Optionally, the method further comprises:
obtaining a correct theme corresponding to the first data sample;
and comparing the correct topic with the error topic, and determining the error topic as a classification result obtained after the first data sample is subjected to error classification by a first classifier.
Optionally, the obtaining the correct theme corresponding to the first data sample includes:
and obtaining an artificial tag obtained after the first data sample is manually marked, and taking the artificial tag as a correct subject corresponding to the first data sample.
Optionally, the obtaining the error topic obtained by classifying the first data sample by the first classifier and the classified data related to the error topic includes:
inputting the first data sample into the first classifier;
and acquiring intermediate classification data and an output classification result generated by the first classifier aiming at the first data sample, wherein the intermediate classification data is classification data related to the error topic, and the classification result is the error topic.
Optionally, the first data sample is a test sample for testing classification performance of the first classifier, and the obtaining the first data sample includes:
Determining whether a classification result obtained when the first classifier is subjected to the classification performance test is an erroneous classification result;
and if so, taking the test sample corresponding to the wrong classification result as a first data sample.
Optionally, the obtaining the error topic obtained by classifying the first data sample by the first classifier and the classified data related to the error topic includes:
and obtaining classification test data obtained after the test sample is classified by the first classifier, wherein the classification test data comprises the error subject and classification data related to the error subject.

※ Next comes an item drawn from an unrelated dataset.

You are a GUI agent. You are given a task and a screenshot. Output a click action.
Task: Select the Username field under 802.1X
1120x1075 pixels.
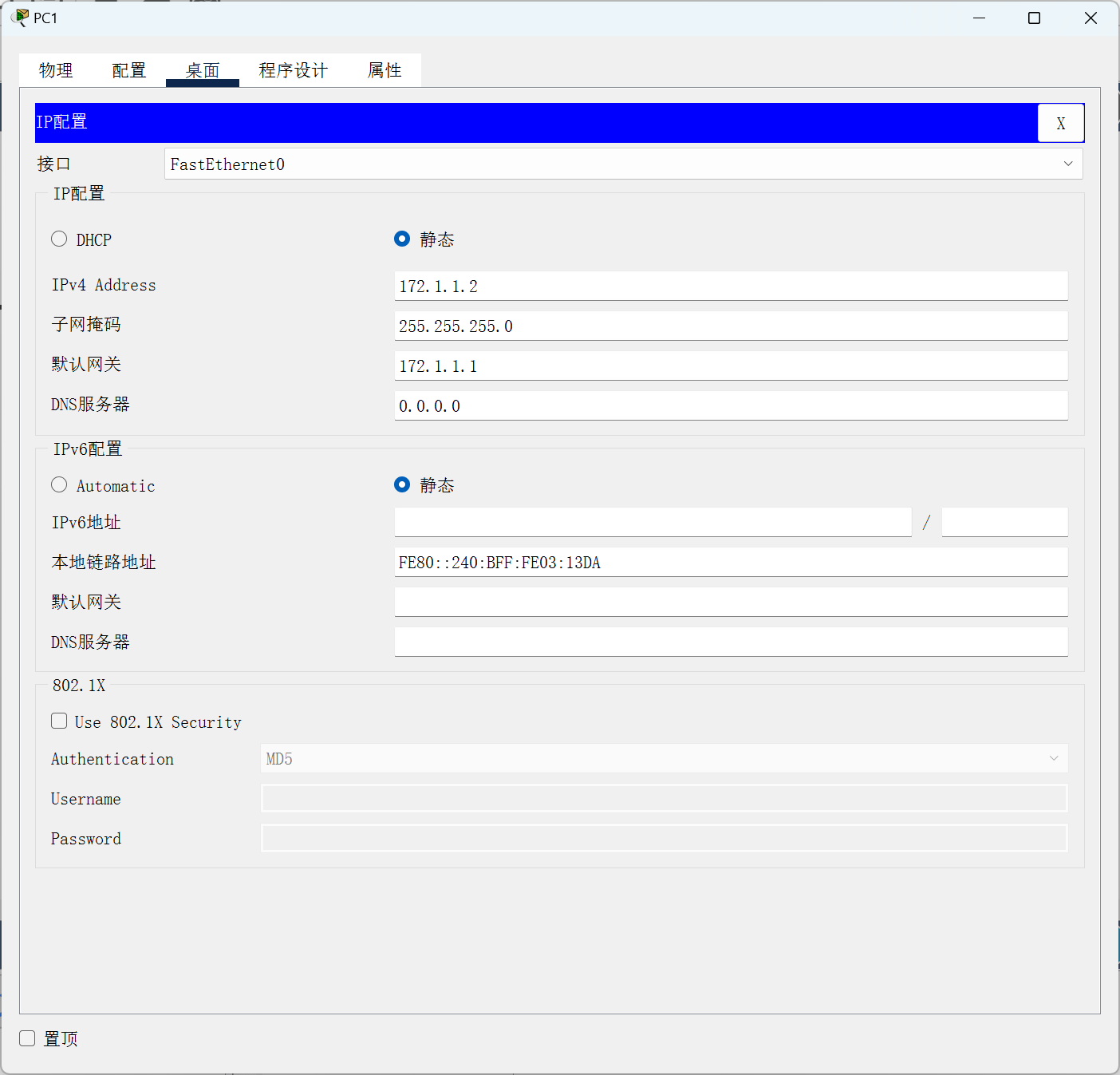pos(665,798)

Optionally, the first data sample is a consultation sentence proposed by a user in an intelligent reply scene, the first classifier is an identification model for carrying out intention identification on the consultation sentence proposed by the user, and the error topic is an erroneous intention identification result obtained after the intention identification is carried out on the consultation sentence proposed by the user through the identification model;
the obtaining a first data sample includes:
acquiring a first data sample according to information fed back by a user; or alternatively, the first and second heat exchangers may be,
acquiring a first data sample according to a random sampling mode; or alternatively, the first and second heat exchangers may be,
And acquiring a first data sample according to the mode of counting the operation data.
Optionally, the obtaining a training sample including the first feature from training samples for model training the first classifier and training out the error topic includes:
taking a training sample containing the first characteristic as a retrieval condition, and retrieving the training sample which is used for carrying out model training on the first classifier and can train out the error subject;
and extracting a retrieval result obtained by the retrieval.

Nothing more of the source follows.